## Activity
Where the records below have a line with "text", that line is to be copied.

────────

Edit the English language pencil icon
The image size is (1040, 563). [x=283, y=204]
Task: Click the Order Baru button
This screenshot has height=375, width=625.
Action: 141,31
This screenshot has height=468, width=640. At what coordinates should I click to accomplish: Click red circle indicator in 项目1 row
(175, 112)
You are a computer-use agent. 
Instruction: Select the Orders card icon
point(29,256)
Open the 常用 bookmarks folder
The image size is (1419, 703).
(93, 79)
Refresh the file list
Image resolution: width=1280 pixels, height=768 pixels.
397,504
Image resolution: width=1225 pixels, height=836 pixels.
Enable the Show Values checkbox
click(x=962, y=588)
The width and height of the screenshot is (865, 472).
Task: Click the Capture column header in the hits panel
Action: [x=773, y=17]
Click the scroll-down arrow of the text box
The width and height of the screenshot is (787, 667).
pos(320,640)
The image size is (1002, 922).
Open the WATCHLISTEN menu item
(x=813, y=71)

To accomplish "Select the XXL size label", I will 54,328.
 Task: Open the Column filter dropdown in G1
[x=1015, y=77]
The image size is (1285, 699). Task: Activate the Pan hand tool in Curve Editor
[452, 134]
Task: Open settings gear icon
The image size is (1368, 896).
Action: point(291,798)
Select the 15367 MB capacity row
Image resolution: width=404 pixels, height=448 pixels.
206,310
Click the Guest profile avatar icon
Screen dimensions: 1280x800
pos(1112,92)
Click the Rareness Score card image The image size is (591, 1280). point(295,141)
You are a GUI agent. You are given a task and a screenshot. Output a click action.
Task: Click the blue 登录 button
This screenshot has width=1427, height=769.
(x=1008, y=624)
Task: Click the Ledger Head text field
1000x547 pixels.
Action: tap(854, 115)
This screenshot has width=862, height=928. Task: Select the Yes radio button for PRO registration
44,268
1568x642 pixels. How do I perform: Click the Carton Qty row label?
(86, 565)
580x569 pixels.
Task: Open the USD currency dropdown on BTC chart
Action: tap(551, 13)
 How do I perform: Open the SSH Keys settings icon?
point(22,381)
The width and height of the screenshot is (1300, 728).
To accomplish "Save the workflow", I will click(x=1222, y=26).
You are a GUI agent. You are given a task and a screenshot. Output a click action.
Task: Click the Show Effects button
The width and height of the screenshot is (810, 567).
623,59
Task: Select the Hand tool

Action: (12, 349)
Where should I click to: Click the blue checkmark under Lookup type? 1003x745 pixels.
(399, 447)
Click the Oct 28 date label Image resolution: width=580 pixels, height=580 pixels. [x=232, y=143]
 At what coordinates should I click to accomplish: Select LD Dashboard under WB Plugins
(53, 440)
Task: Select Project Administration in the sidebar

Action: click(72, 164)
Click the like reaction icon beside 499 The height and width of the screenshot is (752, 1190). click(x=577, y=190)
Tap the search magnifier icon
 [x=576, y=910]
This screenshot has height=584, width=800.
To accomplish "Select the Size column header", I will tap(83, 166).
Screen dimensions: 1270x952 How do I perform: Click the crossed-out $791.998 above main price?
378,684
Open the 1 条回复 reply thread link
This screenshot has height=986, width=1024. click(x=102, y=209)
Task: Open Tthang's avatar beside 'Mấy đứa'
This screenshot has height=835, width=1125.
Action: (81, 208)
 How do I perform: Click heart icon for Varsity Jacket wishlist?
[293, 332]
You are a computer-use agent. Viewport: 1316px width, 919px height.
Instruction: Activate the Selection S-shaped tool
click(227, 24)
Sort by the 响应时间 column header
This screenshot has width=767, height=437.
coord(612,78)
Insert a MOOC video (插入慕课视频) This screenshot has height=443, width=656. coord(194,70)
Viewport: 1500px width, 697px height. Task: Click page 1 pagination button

────────

## Answer to this task
Click the scroll-down arrow of the text box
Task: Click the Ledger Head text field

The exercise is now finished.